━━━━━ DOCUMENT EXTRACT

II. THAT SOME SENTIMENT OF VIRTUE MAY REMAIN IN THOSE ADDICTED TO THE WORST SOCIAL VICES. Shechem, we are told, "loved the damsel, and spake kindly unto the damsel." He was willing to make honourable amends, as far as could be, by an offer of marriage. In this he was generous and noble, for lust commonly ends in loathing. Amnon abhors Tamar as before he loved her. But this man desires to cover his fault by marriage, and promises low and fidelity. He had many of the vices of the great and powerful, but was not without some remains of virtue. The conduct of this heathen man is a rebuke to many who dwell in Christian lands.

III. THAT INCREASING TROUBLES MAY FALL TO THE LOT OF GOOD MEN. Jacob now suffered one of the most dreadful calamities that can fall upon a household — the disgrace and ruin of his daughter. When he heard of it he "held his peace," as if stunned by the blow (ver. 5).

(T. H. Leale.)

As her mother Leah, so she hath a fault in her eyes, which was curiosity. She will needs see, and be seen; and whilst she doth vainly see, she is seen lustfully. It is not enough for us to look to our own thoughts, except we beware of the provocations of others. If we once wander out of the lists that God hath set us in our callings, there is nothing but danger. Her eyes were guilty of the temptation; only to see is an insufficient r arrant to draw us into places of spiritual hazard. If Shechem had seen her busy at home, his love had been free from outrage; now the lightness of her presence gave encouragement to his inordinate desires. Immodesty of behaviour makes way to lust, and gives life unto wicked hopes.

(Bishop Hall.)

By those windows of the eyes and ears sin and death often enter. See to the cinque ports if ye would keep out the enemy. Shut up the five windows if ye would have the house, the heart, full of light, saith the Arabian proverb.

(J. Trapp.)

1. Sad occurrences may be ordered to saints while they sit by God's altar. Worship is not without trial.

2. Religious care of God misplaced doth not exempt parents and children from sad temptations. Jacob worshipped by Shalem, not at Bethel.

3. Mothers' sins Providence may hit in daughters' miscarriages.

4. The children of saints, and specially daughters, may be occasion of great affliction to parents.

5. Wilfulness and wantonness urge on young souls to their own mischief, and grief of parents.

6. Unruly appetites to know the fashions and vain courses of others bring many souls into grievous snares.

7. Vain sights and spectacles in revels and wanton garbs may occasion loss of purity (ver. 1).

(G. Hughes, B. D.)

1. Great men's children are not usually the best; but vile and debauched. So Shechem the son of a prince.

2. Sons of great men are apt to think they may sin by authority; being not restrained.

3. It is a dangerous thing for an innocent damsel to come under the eye of lascivious men.

4. Lustful sight of beauty moveth hearts to take hold of opportunities to enjoy

5. Lust holds fast of its prey, will certainly close with it, humble, and afflict it (ver. 2).

━━━━━━━━━━
━━━━━ DATA LINES

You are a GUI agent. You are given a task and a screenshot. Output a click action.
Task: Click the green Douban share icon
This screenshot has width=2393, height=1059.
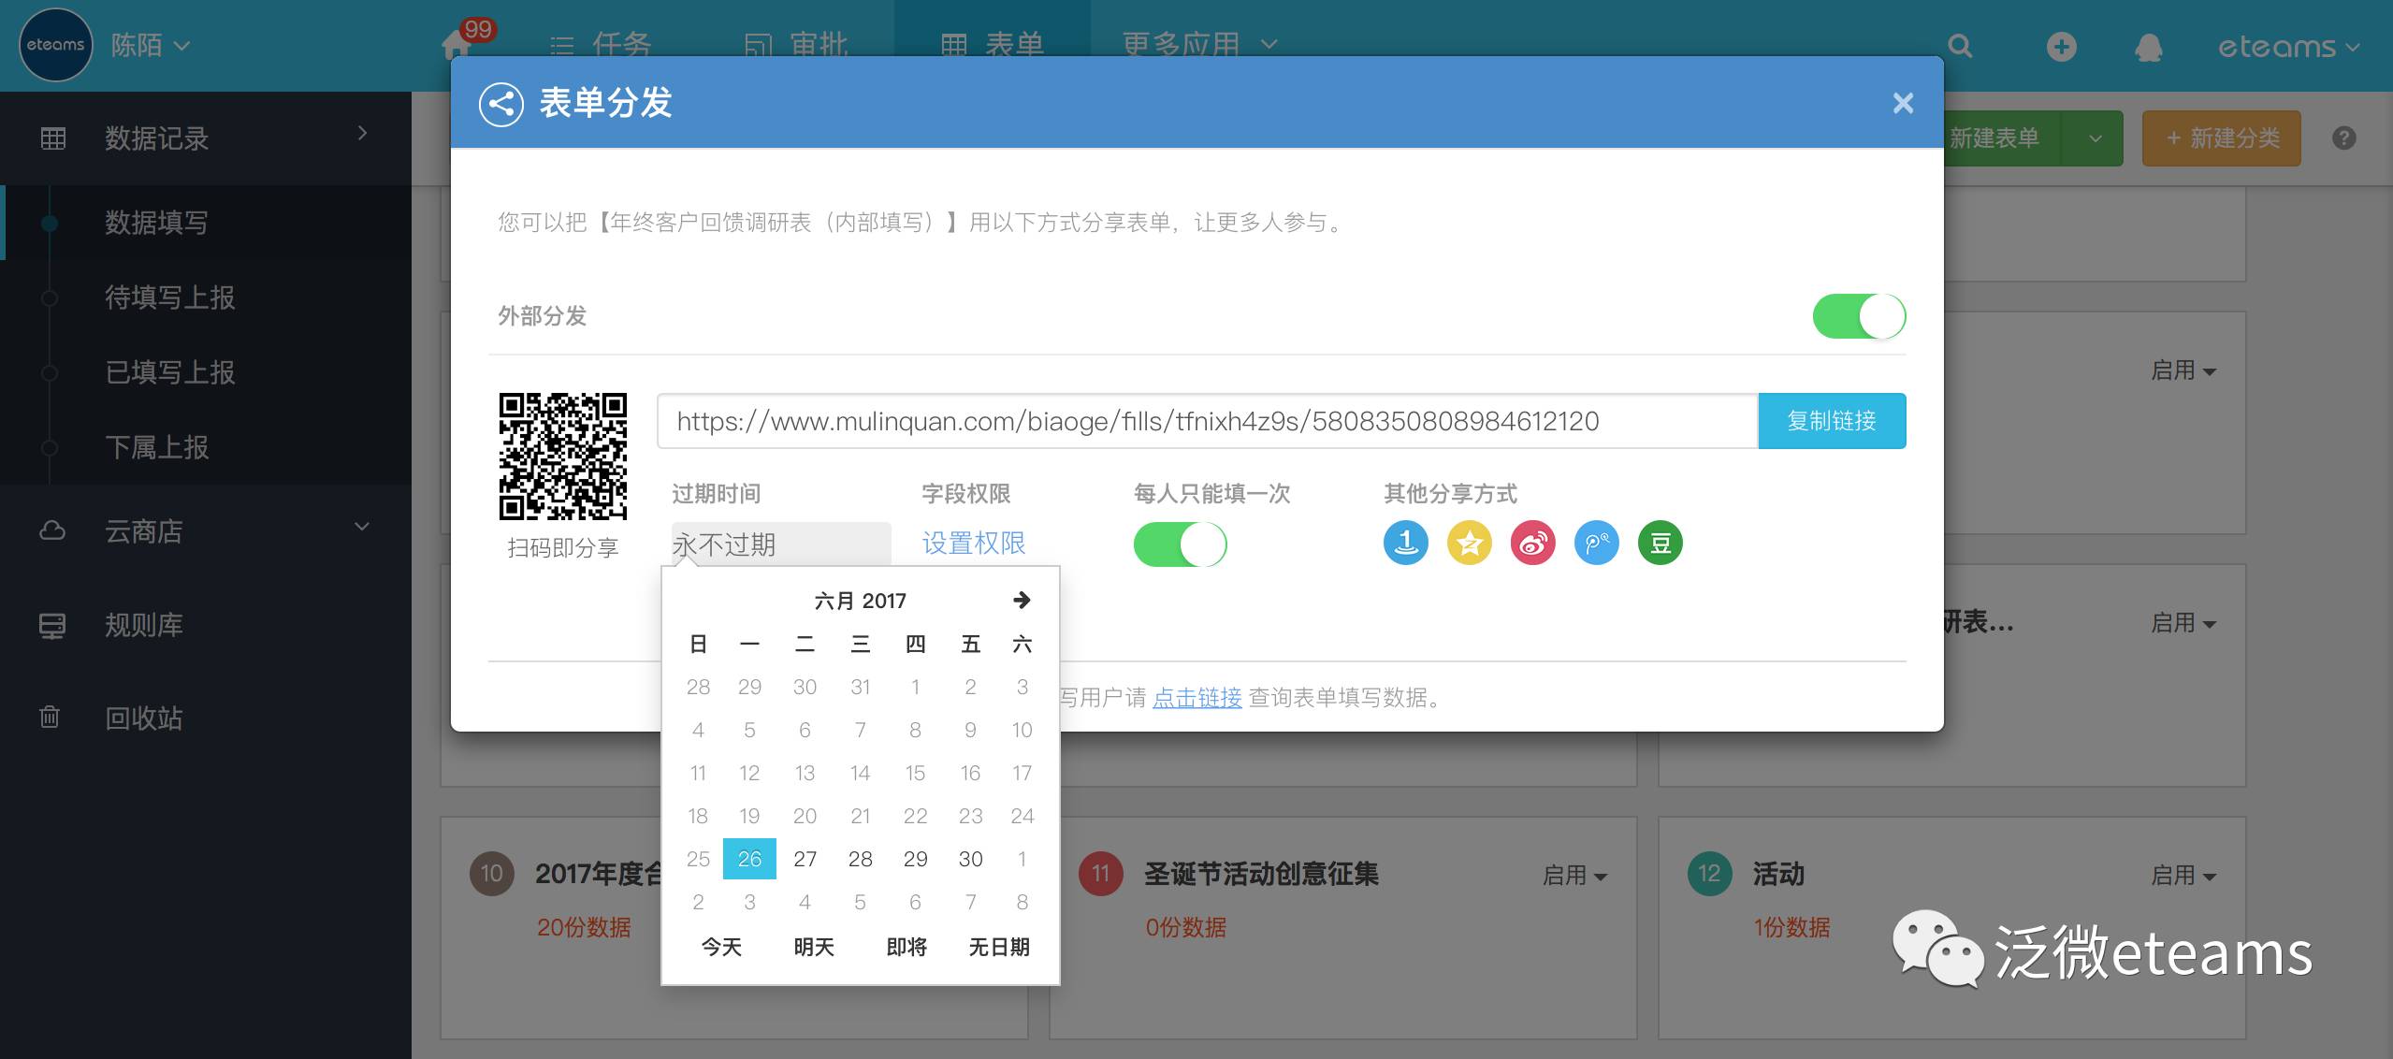tap(1660, 544)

━━━━━━━━━━

**GOALS**.
- a) Return the part of the commentary on Shechem that opens with the words containing "6. Unruly appetites" and closes with "being not restrained.", copied word for word.
- b) In the commentary on Shechem, how did Jacob react when he heard of his daughter's disgrace?
This material comes from a separate source, not from the commentary on Shechem.

**THE SOLUTIONS**.
- a)
6. Unruly appetites to know the fashions and vain courses of others bring many souls into grievous snares.

7. Vain sights and spectacles in revels and wanton garbs may occasion loss of purity (ver. 1).

(G. Hughes, B. D.)

1. Great men's children are not usually the best; but vile and debauched. So Shechem the son of a prince.

2. Sons of great men are apt to think they may sin by authority; being not restrained.

- b) He "held his peace," as if stunned by the blow.